25.7.13

Ghost in the Shell: Arise - Border:1 Ghost Pain

Ghost in the Shell: Arise - Border:1 Ghost Pain
Kazuchika Kise - Production I.G.
Anime - Filme
2013
8 em 10

Quando falamos de regressos de séries ou filmes, há sempre um certo medo inerente. "Será que vão estragar?" "Será que vai ser bom?" Eu confesso que tinha esse medo. Quando vi os novos designs das personagens, com mais medo fiquei. Isto é, faz todo o sentido que Makoto Kusanagi tenha um design diferente, pois como sabemos (pelas outras instâncias de GitS), ela muda de corpo como quem muda de camisa, mas mesmo assim este design jovial não me agradava profundamente.

Veio a revelar este primeiro filme da série "Arise" que tudo faz sentido.

Tudo se passa antes da fundação da Section 9, era Kusanagi ainda uma menina no exército. São introduzidos outros personagens da Secção, mas não como pertencentes a ela: eles fazem parte de outras equipas e reúnem-se por força das circunstâncias. Essas circunstâncias são uma história muito bem contada, dentro do universo de GitS, um mistério cibernético com uma tonalidade surreal, envolvendo memórias e o dilema do "ghost" ao qual já nos tínhamos habituado, considerando que vimos todo o material anterior (coisa que recomendo) antes de pegar na prequela.

O que mais gostei foi a caracterização da Major, pois tendo-a em conta e tendo em conta o que sabemos do que vimos anteriormente, nota-se uma caracterização profunda e uma evolução espantosa. Espero que nos próximos filmes de Arise fiquemos a saber mais como esta "menina", inexperiente e quase com uma aura de inocência e candura, passou para a Major profissional e sem escrúpulos que todos conhecemos e amamos. Também gosto deste novo design porque com ele já posso fazer cosplay de uma das minhas personagens preferidas, pois se adequa mais ao meu corpo (o design original não se adequa de todo, demasiado alta, demasiado musculada, demasiado dotada, demasiado para mim...)

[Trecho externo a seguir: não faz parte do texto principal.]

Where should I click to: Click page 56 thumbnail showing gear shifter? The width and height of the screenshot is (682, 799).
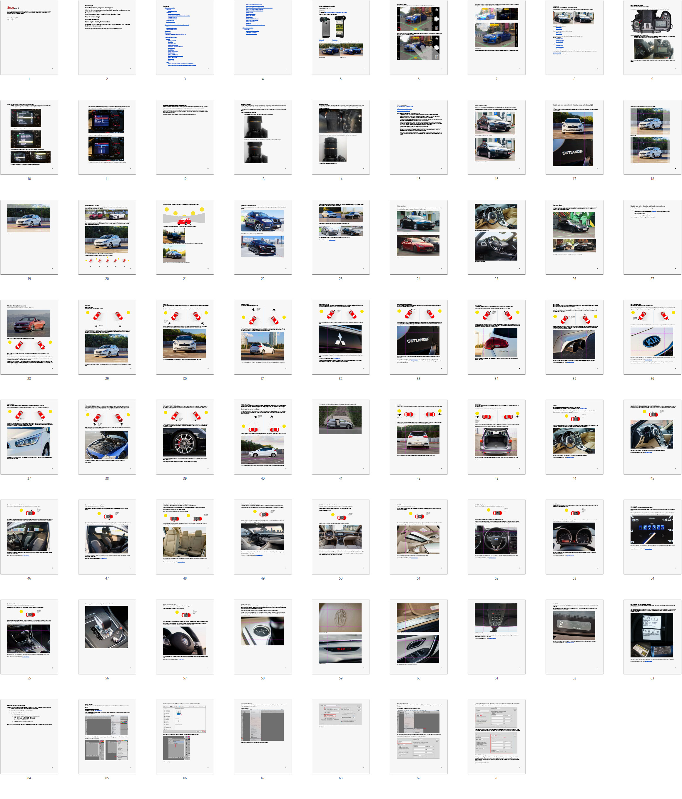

A animação está perfeitamente exemplar, com o CG muito bem integrado e cenas de luta que roçam o espectacular. As coreografias das lutas estão muito interessantes e tornam-nas agradáveis de ver, sendo que é muitas vezes difícil perceber quem vai sair vencedor, dado que as forças estão quase sempre muito equilibradas.

A música é adequada e bastante variada, mas gostei sobretudo da aura dada pela OP e pela ED (se é que num filme temos OP e ED), que é calma e abstracta, numa tonalidade tecnológica muito apropriada ao tema que estamos a tratar.

Recomendo e fico ansiosa à espera do próximo filme!